El año pasado García junto con su familia erigieron un altar en su hogar con una imagen de Santo Domingo para rezarle y cumplir las promesas hechas y detalla que no solo él es cargador en la casa en la que habita, sino que en esta promesa lo acompañan su esposa, sus cuñados y sobrinos políticos, que son todos miembros del Comité Parroquial Cargadores de Santo Domingo de Las Sierritas. “En el lugar donde yo habito somos 12 adultos y de esos 12 adultos, somos diez los cargadores de Santo Domingo, es decir el 1 de agosto todos nos congregamos en una misma casa, hicimos el altar a Santo Domingo y rezamos el rosario”.
Procesiones suspendidas por segundo año consecutivo
El pasado 18 de julio, el cardenal Leopoldo Brenes informó que «aún no es tiempo de realizar procesiones» debido a la pandemia del Covid-19, suspendiendo por segundo año consecutivo las procesiones alusivas al santo patrono de la capital.

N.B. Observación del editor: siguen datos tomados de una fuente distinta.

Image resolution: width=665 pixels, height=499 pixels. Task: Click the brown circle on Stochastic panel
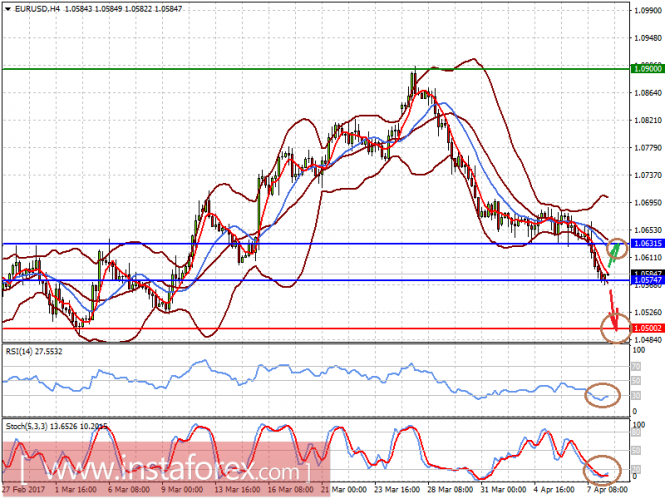(x=602, y=470)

Brenes leyó un comunicado de la Arquidiócesis de Managua en el que destacó que debido a la crítica situación sanitaria que atraviesa el país y las mutaciones del Covid-19 pudieron escuchar y valorar diversas opiniones, que les permitió llegar a la conclusión de “evitar al máximo las aglomeraciones de personas”. Por lo que consideraron que “aún no es tiempo para realizar procesiones y actividades religiosas que impliquen concentración excesiva de fieles”.
A su vez, Brenes insistió en pedir a las demás parroquias de Managua abstenerse de realizar actividades que provoquen grandes aglomeraciones, con el fin de evitar más aumentos de contagios de coronavirus y trasladar las celebraciones a la virtualidad.